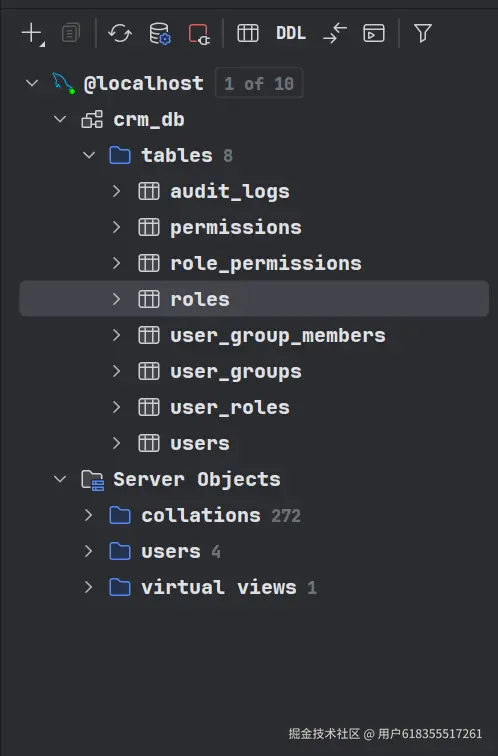Click the Duplicate icon in toolbar
498x756 pixels.
pyautogui.click(x=71, y=33)
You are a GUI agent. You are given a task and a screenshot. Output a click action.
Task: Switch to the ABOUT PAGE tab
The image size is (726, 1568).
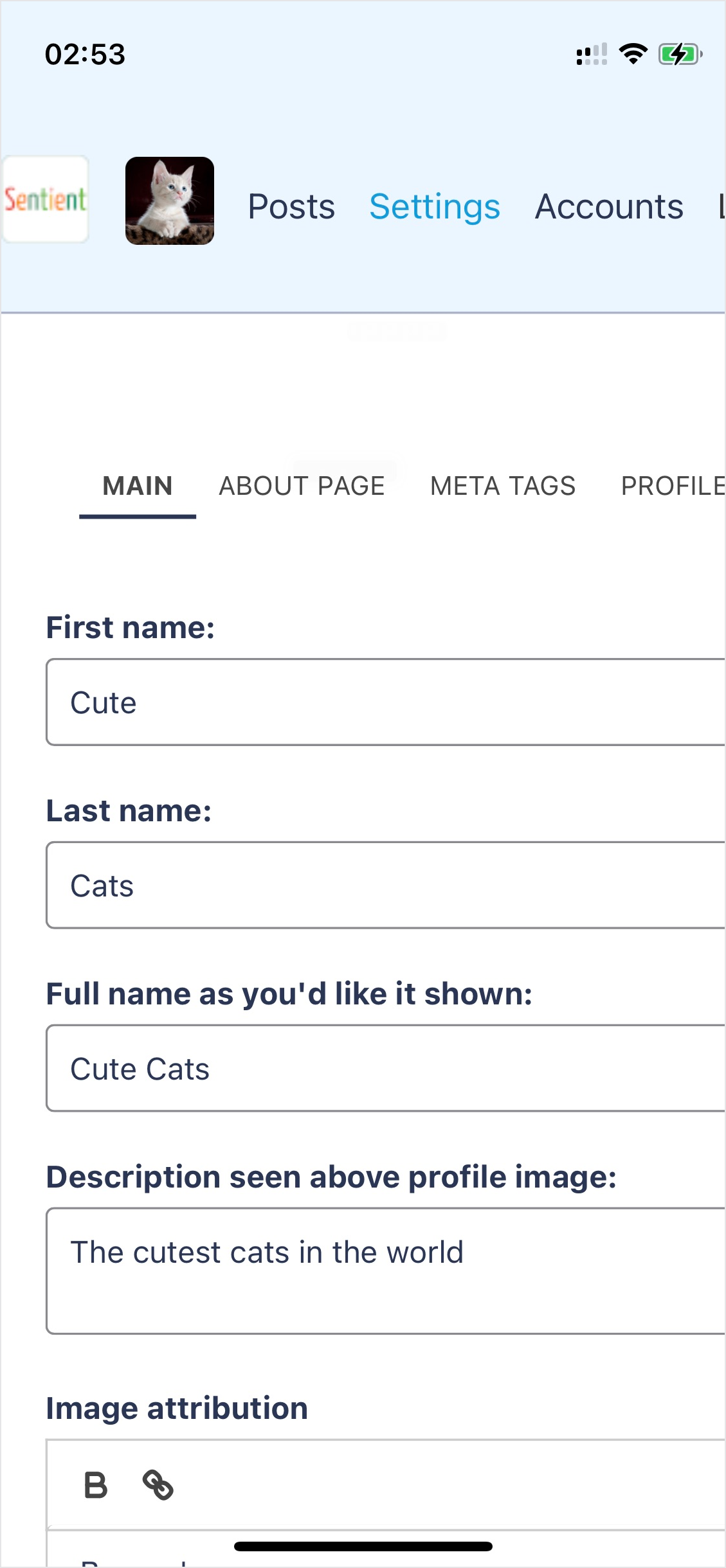(302, 486)
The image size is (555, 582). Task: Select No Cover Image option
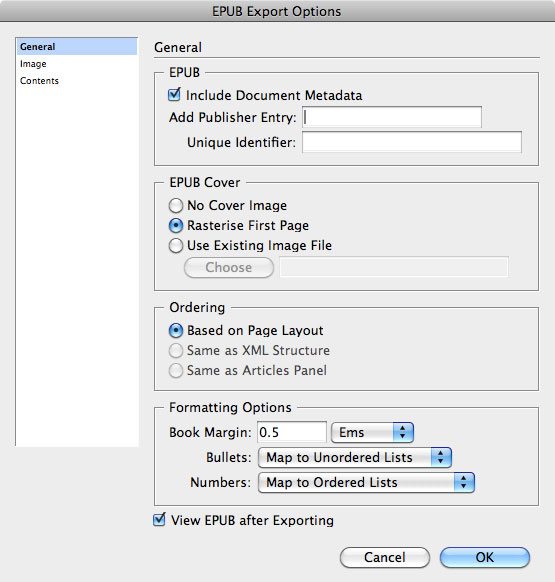(x=176, y=205)
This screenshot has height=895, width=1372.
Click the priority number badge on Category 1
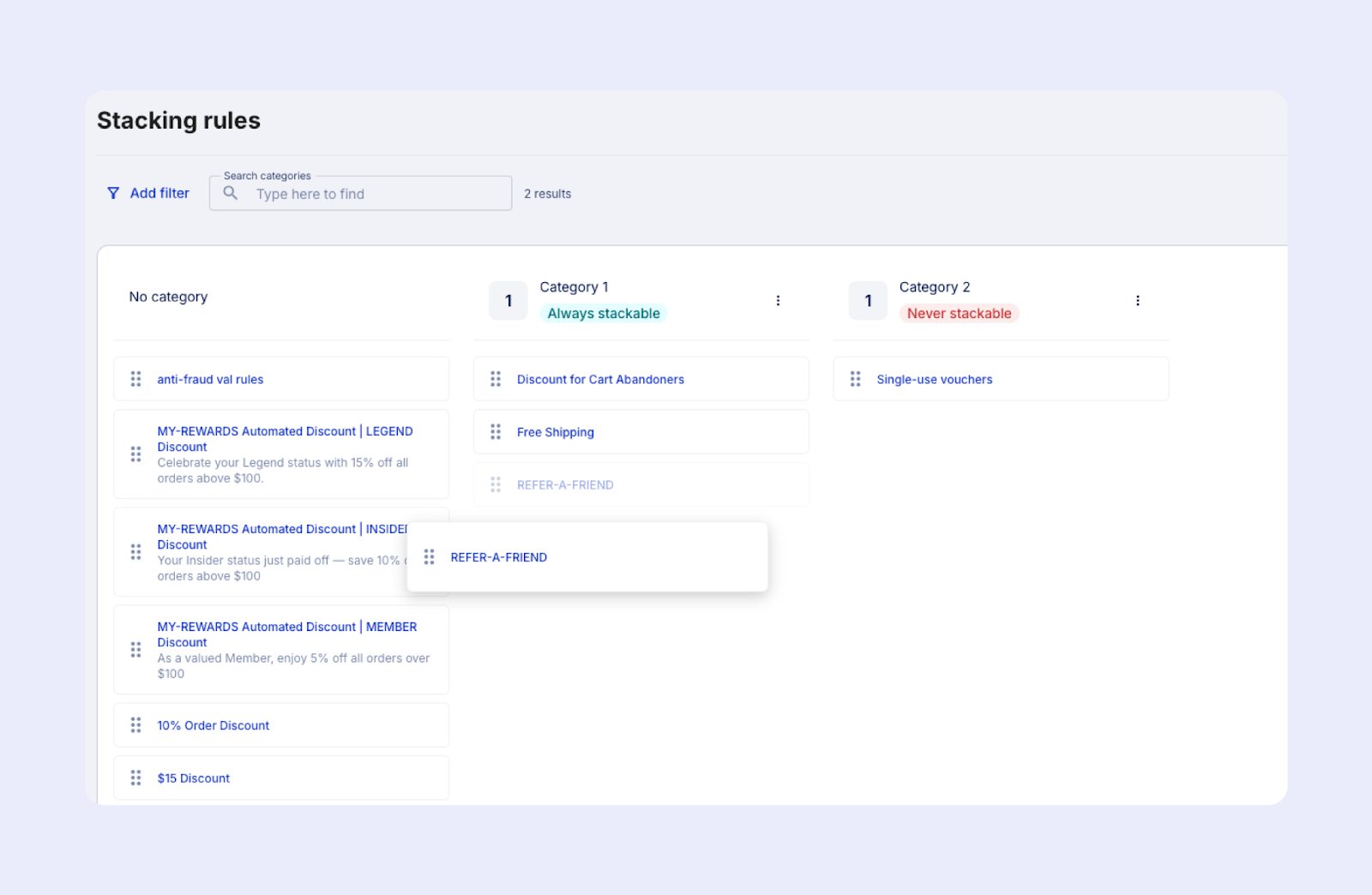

+++

Given instruction
Can you reproduce the text of every item above word for word, leaving out the pictures?

Output of the exercise
Click the Duplicate icon in toolbar
498x756 pixels.
pyautogui.click(x=71, y=33)
You are a GUI agent. You are given a task and a screenshot. Output a click action.
Task: Switch to the ABOUT PAGE tab
The image size is (726, 1568).
(302, 486)
The image size is (555, 582). Task: Select No Cover Image option
(x=176, y=205)
This screenshot has height=895, width=1372.
Click the priority number badge on Category 1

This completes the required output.